• Given data
■ ■ ■ ■ ■
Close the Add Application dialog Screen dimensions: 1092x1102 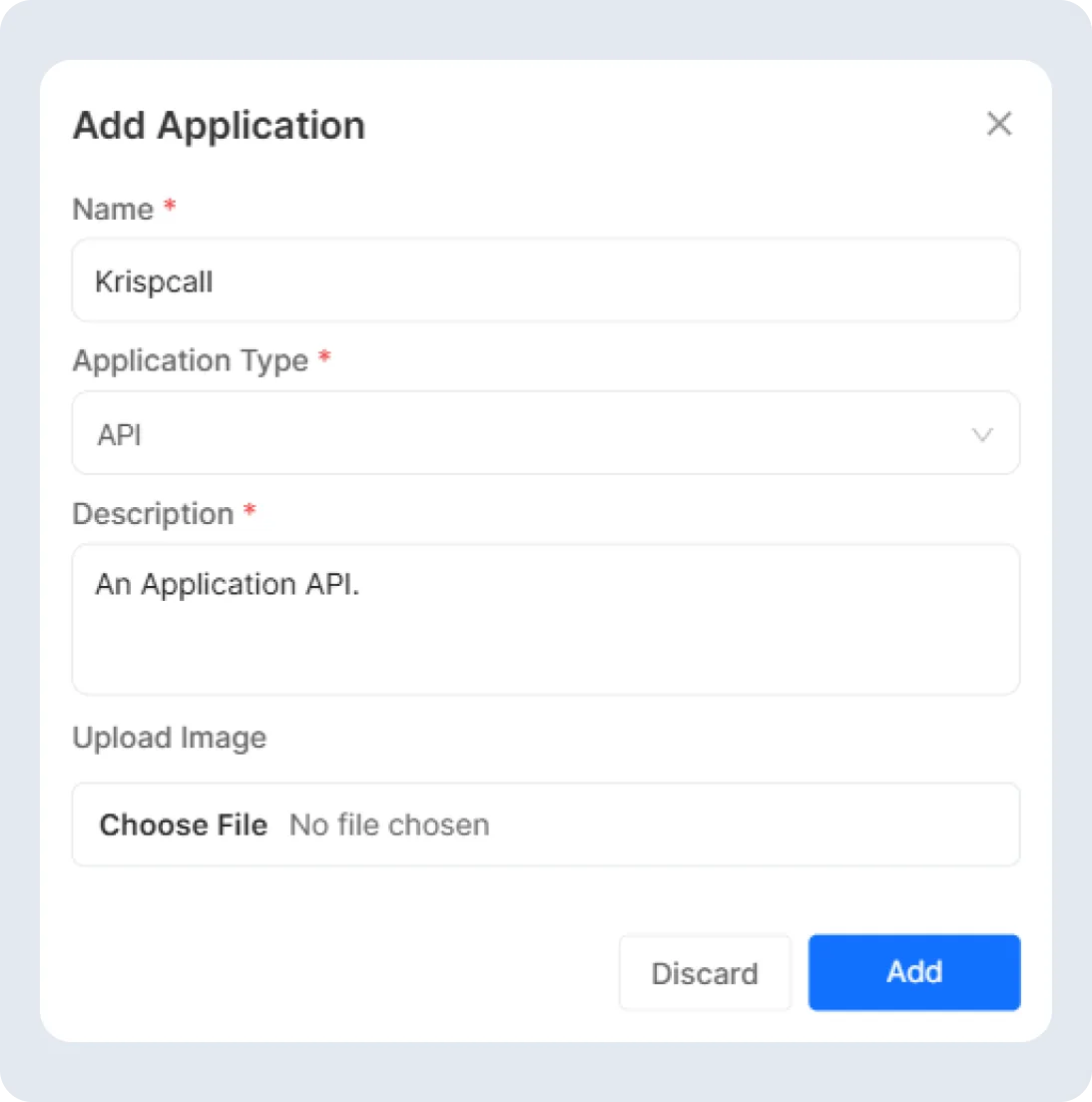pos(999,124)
■ ■ ■ ■ ■
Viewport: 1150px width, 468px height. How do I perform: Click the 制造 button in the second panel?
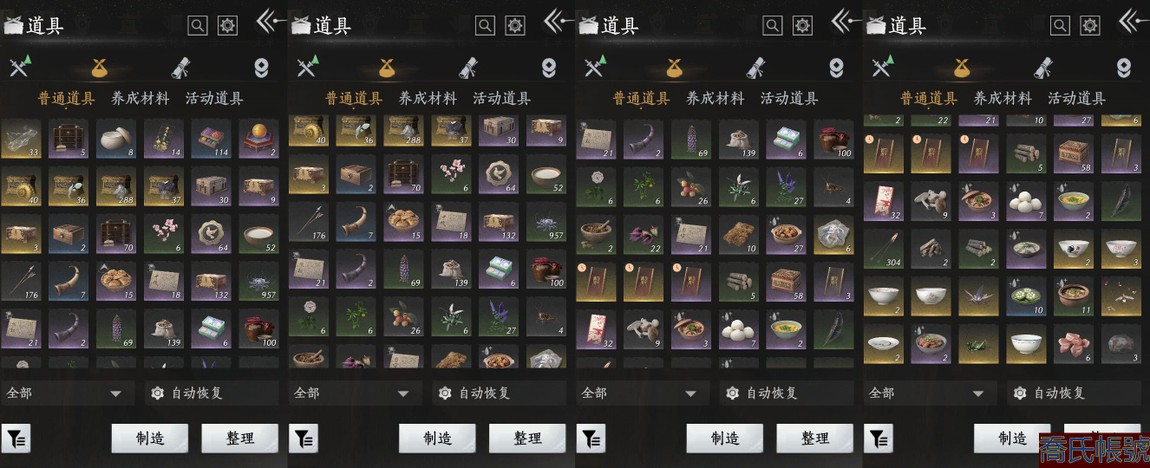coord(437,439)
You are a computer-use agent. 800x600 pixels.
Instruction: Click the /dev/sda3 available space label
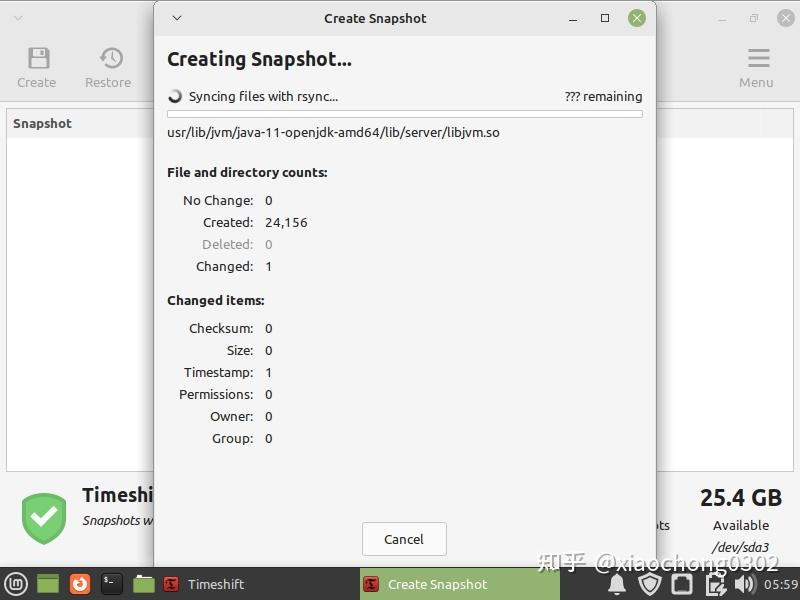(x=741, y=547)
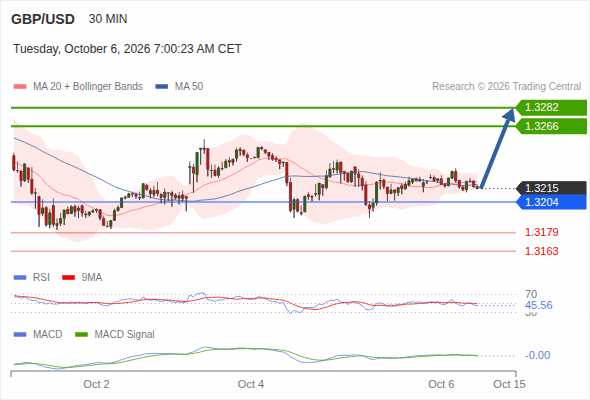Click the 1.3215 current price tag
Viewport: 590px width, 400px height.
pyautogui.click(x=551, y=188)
■ ■ ■ ■ ■
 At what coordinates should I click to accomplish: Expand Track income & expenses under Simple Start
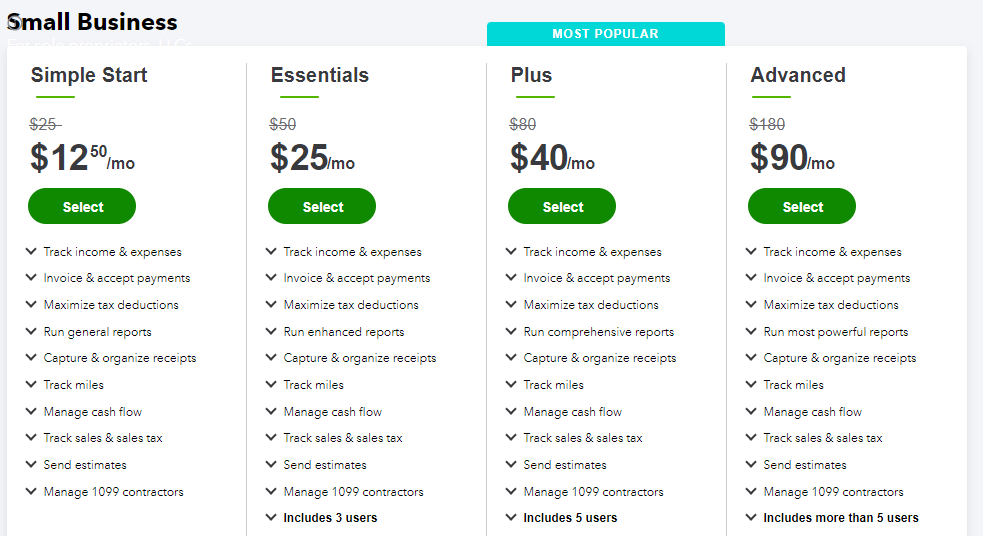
■ ■ ■ ■ ■
• Task goal
Set out as a numbered list the part of the data that opens with the line containing "You are a computer-use agent. 800x600 pixels." and closes with the line containing "pyautogui.click(x=551, y=188)", including both of those lines and omitting blank lines. Leave the pictures out of the answer.

• Solved exercise
1. You are a computer-use agent. 800x600 pixels.
2. Instruction: Click the /dev/sda3 available space label
3. (x=741, y=547)
4. Click the 1.3215 current price tag
5. Viewport: 590px width, 400px height.
6. pyautogui.click(x=551, y=188)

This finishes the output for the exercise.